La stagione primaverile non fu buona. Piogge continue durante il mese di maggio, fino a metà giugno, con forti cadute di neve in montagna e brinate in valle parvero compromettere l'annata.

All'inizio di giugno fu promulgata l'ordinanza imperiale di Napoleone, Imperatore dei Francesi e Re d'Italia, con la quale si decretava:

“II Tirolo Meridionale... è definitivamente unito al Regno d'Italia; ... si chiamerà Dipartimento dell'Alto Adige e avrà come capoluogo Trento”.

Avevano fine così l'incertezza e l'attesa di quei primi mesi. La gente riprese con nuova fiducia a riparare ed a rifare quanto era stato danneggiato e distrutto. Furono sciolte le amministrazioni militari, i comuni con le nomine dei nuovi podestà ripresero a funzionare, gli organismi centrali dell'amministrazione pubblica cominciarono ad operare con maggior giustizia abolendo abusi e favorendo un clima di rispetto verso il singolo cittadino.

L'unione con il Lombardo-Veneto favorì il lavoro dei commer­cianti e degli artigiani. L'abolizione dei pedaggi e dei dazi incrementò nelle valli l'agricoltura, l'allevamento del bestiame e dei bachi da seta. Fu intensificata ogni coltura, compresa quella della patata.
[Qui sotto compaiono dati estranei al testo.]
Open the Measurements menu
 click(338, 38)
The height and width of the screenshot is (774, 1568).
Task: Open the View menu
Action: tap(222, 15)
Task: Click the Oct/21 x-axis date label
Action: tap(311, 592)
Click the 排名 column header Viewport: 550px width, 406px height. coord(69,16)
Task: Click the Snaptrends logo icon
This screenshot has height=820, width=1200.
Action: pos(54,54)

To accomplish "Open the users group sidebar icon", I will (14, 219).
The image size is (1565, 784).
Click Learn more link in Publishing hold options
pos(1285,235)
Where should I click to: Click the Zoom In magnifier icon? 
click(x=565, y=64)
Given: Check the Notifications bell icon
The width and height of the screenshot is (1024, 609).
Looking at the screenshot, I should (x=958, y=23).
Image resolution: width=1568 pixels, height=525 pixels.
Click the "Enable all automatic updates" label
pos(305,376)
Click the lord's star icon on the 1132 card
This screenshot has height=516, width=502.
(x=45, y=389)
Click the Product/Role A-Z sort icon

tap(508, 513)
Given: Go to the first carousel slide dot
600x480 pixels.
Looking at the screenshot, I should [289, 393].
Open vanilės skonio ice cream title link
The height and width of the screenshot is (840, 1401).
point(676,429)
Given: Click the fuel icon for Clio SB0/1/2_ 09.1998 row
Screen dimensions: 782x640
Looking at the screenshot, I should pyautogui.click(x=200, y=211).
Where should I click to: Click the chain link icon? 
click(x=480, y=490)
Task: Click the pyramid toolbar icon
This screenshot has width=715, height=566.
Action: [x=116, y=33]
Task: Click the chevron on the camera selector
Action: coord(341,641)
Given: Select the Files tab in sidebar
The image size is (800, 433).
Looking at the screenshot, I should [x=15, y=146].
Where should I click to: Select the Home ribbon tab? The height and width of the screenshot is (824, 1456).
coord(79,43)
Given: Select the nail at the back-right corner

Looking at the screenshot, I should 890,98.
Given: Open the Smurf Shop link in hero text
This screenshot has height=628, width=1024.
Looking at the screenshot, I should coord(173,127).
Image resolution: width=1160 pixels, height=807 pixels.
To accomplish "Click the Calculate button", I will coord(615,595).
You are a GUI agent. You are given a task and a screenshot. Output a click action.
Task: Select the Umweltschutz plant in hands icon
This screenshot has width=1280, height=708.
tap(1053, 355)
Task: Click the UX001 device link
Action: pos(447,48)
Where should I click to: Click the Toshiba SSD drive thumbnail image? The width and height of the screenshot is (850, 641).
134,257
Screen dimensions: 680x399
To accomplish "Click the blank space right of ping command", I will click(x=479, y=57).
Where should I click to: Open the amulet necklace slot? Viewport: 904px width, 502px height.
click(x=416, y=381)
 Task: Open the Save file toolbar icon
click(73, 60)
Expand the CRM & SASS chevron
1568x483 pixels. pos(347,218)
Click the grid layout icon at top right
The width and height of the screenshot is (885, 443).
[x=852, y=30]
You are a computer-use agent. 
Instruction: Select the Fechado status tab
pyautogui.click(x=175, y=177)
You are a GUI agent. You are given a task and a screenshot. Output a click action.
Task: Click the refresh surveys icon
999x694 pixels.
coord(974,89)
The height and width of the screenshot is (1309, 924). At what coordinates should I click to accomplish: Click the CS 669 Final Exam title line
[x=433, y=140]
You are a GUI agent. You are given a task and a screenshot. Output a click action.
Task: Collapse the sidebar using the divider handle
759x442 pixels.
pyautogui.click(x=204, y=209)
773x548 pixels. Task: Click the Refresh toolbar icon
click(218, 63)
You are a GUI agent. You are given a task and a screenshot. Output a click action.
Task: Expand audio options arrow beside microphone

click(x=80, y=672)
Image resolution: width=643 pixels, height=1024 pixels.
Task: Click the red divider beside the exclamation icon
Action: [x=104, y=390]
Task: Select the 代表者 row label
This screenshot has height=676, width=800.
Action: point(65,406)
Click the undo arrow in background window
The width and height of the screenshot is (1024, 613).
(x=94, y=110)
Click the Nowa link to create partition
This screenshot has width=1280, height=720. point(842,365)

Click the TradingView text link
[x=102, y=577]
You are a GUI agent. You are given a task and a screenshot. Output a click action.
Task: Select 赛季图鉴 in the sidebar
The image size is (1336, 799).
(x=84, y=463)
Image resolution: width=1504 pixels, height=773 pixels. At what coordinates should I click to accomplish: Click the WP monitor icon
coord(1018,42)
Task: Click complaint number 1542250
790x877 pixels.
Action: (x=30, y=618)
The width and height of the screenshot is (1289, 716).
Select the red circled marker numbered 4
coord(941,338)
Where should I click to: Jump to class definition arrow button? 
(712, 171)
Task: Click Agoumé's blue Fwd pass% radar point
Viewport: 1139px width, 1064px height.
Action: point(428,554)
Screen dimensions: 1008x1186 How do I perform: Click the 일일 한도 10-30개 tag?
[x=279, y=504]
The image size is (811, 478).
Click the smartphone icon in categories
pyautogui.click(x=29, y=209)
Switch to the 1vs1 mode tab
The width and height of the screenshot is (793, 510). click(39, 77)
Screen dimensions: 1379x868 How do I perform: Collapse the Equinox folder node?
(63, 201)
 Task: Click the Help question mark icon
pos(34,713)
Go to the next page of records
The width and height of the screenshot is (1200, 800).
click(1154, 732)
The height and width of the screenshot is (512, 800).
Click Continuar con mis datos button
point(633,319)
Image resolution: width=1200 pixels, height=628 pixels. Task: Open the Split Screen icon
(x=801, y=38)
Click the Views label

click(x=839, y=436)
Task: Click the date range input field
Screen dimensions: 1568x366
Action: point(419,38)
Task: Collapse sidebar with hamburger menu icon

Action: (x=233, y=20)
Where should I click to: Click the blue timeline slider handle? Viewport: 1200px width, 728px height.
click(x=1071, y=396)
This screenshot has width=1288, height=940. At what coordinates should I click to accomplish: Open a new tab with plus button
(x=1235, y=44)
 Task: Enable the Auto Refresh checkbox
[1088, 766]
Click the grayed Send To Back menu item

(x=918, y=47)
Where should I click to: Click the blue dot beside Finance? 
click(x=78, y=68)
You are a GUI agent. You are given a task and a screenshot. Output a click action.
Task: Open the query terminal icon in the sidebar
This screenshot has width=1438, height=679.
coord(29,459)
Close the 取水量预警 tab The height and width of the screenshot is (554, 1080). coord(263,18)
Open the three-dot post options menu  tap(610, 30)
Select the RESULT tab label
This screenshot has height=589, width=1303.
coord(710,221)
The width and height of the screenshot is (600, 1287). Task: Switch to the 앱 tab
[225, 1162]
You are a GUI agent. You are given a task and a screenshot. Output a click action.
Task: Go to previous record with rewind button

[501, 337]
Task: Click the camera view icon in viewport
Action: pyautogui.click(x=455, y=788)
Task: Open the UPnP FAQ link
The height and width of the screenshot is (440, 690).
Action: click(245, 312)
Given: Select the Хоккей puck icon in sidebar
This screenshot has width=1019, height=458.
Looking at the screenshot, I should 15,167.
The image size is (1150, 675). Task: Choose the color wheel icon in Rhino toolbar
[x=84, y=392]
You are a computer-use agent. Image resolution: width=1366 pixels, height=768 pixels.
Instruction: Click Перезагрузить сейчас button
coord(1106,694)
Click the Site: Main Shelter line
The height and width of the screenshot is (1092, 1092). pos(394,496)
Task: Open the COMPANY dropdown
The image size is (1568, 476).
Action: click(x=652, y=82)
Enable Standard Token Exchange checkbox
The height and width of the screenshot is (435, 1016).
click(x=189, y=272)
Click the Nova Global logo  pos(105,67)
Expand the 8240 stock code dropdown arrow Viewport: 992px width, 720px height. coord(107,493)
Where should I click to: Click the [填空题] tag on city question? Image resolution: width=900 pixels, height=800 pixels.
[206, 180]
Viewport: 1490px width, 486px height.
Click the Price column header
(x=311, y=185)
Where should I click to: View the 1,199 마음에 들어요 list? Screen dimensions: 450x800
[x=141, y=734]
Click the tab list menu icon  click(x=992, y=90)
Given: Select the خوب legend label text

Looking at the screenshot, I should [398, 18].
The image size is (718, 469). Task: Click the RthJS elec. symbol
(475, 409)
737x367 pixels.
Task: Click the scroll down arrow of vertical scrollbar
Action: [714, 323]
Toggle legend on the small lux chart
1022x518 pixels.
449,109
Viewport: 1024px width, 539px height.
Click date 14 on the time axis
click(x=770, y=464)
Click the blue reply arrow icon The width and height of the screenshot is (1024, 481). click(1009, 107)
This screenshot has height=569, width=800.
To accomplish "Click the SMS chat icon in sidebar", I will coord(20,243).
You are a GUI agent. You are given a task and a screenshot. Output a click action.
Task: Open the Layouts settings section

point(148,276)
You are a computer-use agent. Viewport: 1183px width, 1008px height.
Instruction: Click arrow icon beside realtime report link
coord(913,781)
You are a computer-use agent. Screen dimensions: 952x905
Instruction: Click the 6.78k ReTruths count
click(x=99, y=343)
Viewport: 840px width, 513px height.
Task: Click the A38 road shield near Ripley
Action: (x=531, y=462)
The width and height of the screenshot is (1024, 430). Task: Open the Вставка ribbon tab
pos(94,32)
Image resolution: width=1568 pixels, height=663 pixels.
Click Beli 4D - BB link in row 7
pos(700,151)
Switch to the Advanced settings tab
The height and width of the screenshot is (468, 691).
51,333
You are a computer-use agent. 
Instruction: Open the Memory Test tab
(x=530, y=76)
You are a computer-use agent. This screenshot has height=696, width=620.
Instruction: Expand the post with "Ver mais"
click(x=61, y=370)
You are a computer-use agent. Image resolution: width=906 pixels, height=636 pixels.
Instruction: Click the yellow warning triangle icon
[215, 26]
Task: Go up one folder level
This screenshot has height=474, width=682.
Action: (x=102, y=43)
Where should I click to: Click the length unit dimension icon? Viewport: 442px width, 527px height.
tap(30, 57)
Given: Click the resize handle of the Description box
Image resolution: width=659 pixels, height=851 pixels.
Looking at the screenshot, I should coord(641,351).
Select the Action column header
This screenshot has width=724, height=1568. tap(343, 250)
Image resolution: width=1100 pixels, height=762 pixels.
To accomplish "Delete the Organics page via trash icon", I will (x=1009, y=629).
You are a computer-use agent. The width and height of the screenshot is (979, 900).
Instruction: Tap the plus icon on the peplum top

La gente della montagna riprese con lena il suo accanito lavoro con la bonifica di zone boscose e con la costruzione di murature sui pendii, per trattenere la terra e assicurare maggior fertilità alle piante.

Lentamente si stava risalendo, quando “il 23 giugno arrivarono alla canonica molti avvisi in istampa, col decreto di S. Maesta Napoleone che accorda nuovamente il perdono ai disertori e ai coscritti refrattari che sono fuggiti prima del 1806, purché ritornino e si presentino avanti il 25 del prossimo luglio. Si cominciò a sussurrare che possa essere imminente la coscrizione. Da tutte le parti correvano a Tione giovani e putte per avere il permesso di maritarsi ... ma a quelli dell'eta di 19- 20 e 21 anni, ai nati nel 1789-90 e 91 fu negata la licenza”. Purtroppo ciò che si paventava divenne triste realtà: qualche settimana dopo giunse l'ordine della coscrizione. “ ... Si fece la leva militare dei nati nel 1786-87-88 e 1789. Fu tenuta a Riva del Garda con estremo disagio dei coscritti e degli assistenti (consoli, di solito N.d.A.) rinchiusi in chiesa per ben dodici ore e senza poter uscire ne per mangiare ne per bisogni naturali”.

Non era ancora la fine delle tribolazioni: per il momento le più angosciose erano ristrette alle famiglie dei richiamati nell'esercito del Regno d'Italia.